I mentioned a while back I was reading Mary-Frances O’Connor’s The Grieving Brain. I have now finished it and am recommending it in lots of places! The grief she writes about in the book is the loss of a parent but it describes well my early experiences of a different sort of loss that hurt me immensely… She writes:
In the early days of my panicky grief, I did not have the presence of mind to do much at all, let alone learn to change the focus of my awareness. In fact, I kept a note taped to my kitchen cupboard that read, “Cook. Clean. Work. Play.” It served two purposes. The note was an intention for what I thought I could actually accomplish during a day, minimal as it seemed. In the moment I found myself overwhelmed or dazed, I could return to this simple list to tell me what to do next. On the days that I did accomplish any aspect of all four goals, I was reminded that this was enough – it had been a good day. Just to be clear, this was normal, typical, average grief I was experiencing, not complicated grief. It took months to remake my life into something I lived fully, and in some ways, it is still a work in progress. In the long term, finding a way to spend more time in the present moment helped me to figure out what that life was like now, and when I knew what life in the present really felt like, I could choose how to spend it (p170-171).

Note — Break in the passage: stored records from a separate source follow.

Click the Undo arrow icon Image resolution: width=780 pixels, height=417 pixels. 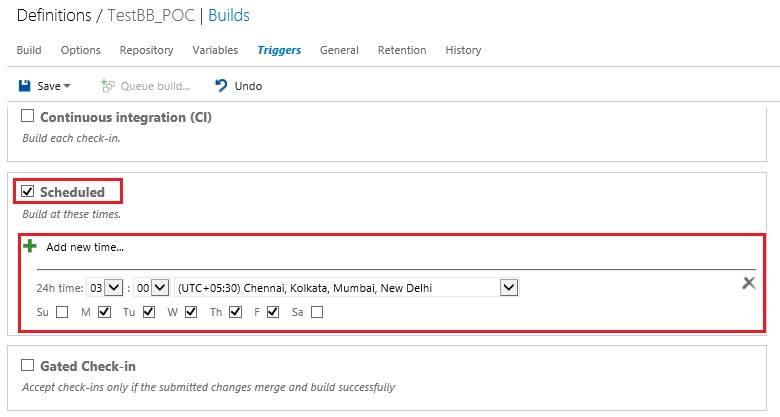221,86
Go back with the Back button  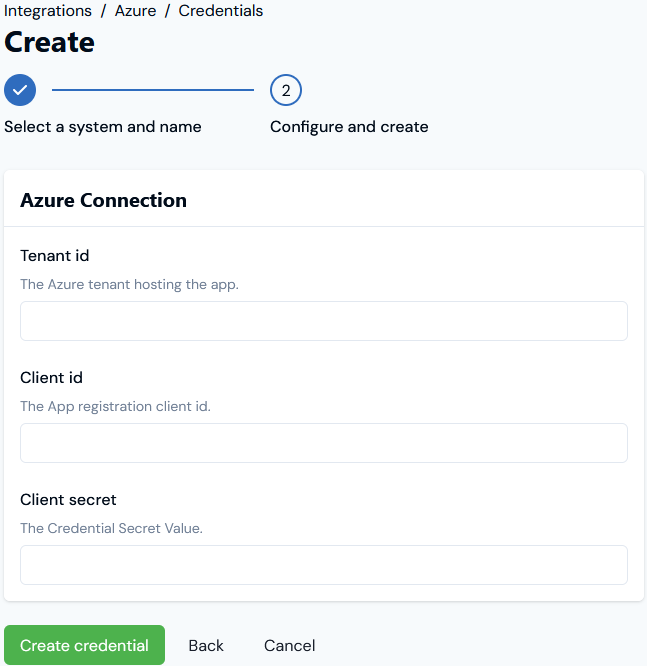coord(206,646)

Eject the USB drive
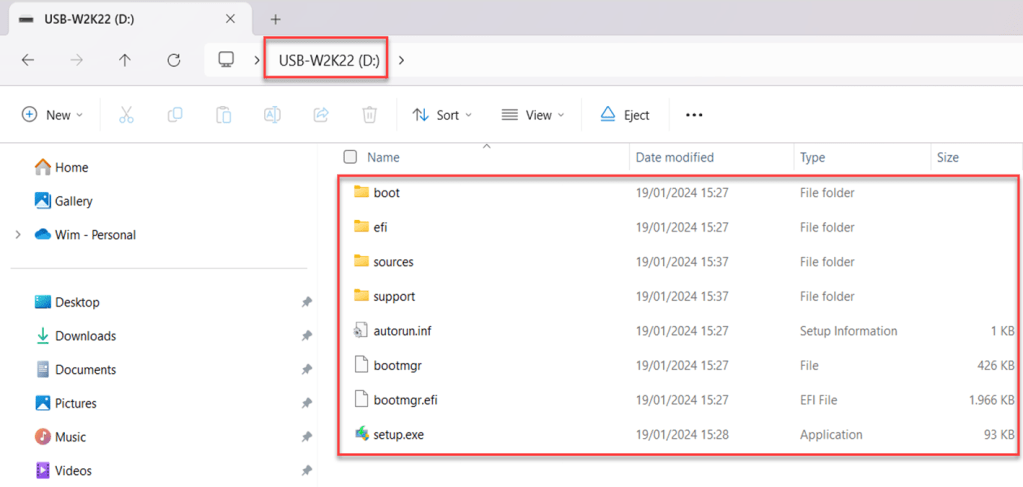coord(625,115)
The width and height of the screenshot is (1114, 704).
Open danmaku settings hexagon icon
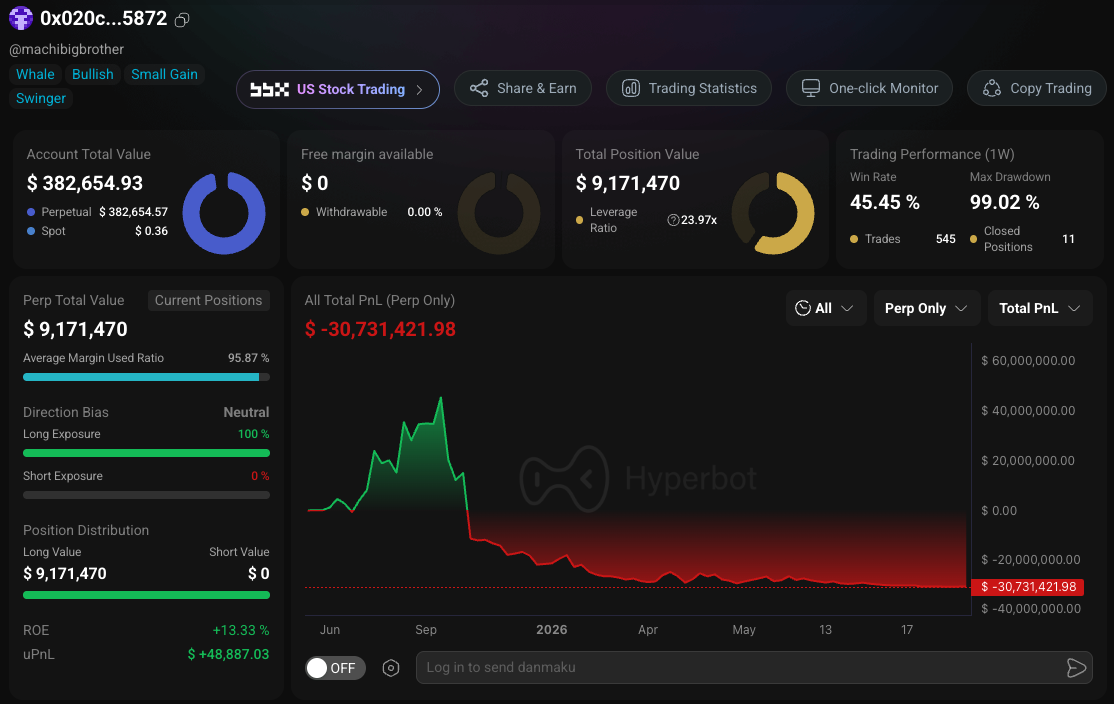(x=391, y=668)
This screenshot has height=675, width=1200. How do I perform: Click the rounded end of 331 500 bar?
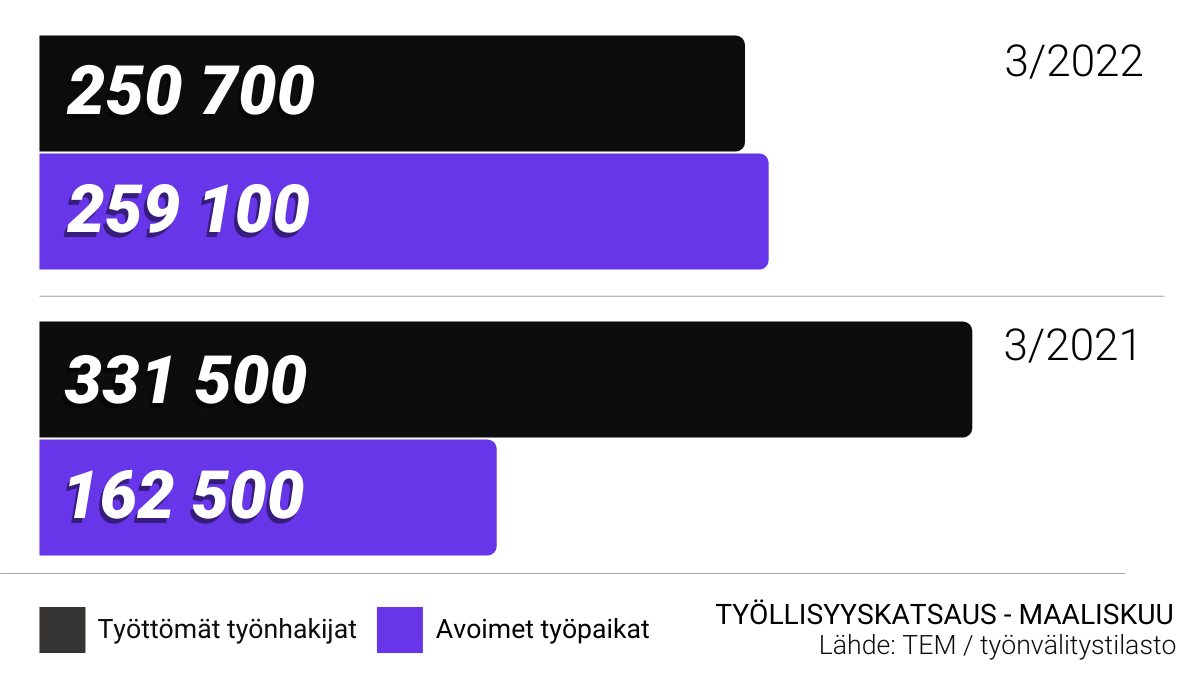[x=966, y=379]
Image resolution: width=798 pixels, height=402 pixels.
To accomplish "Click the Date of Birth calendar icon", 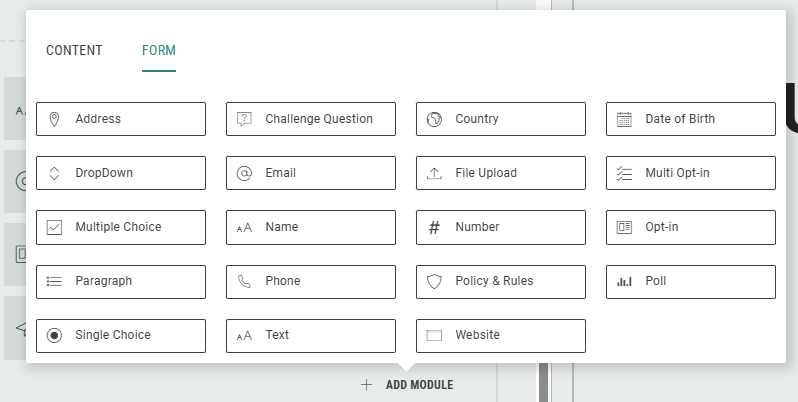I will coord(624,119).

I find this very helpful and life-giving as I think about loss and bereavement, very aware that there is more to come… My overwhelming takeaway is be kind to myself in such seasons and don’t expect too much. I can slip into imagining I can do all I used to be able to do when I was young and life was simple and COVID hadn’t happened. I can’t, my energy is different now and I am more mindful of how and where I use it.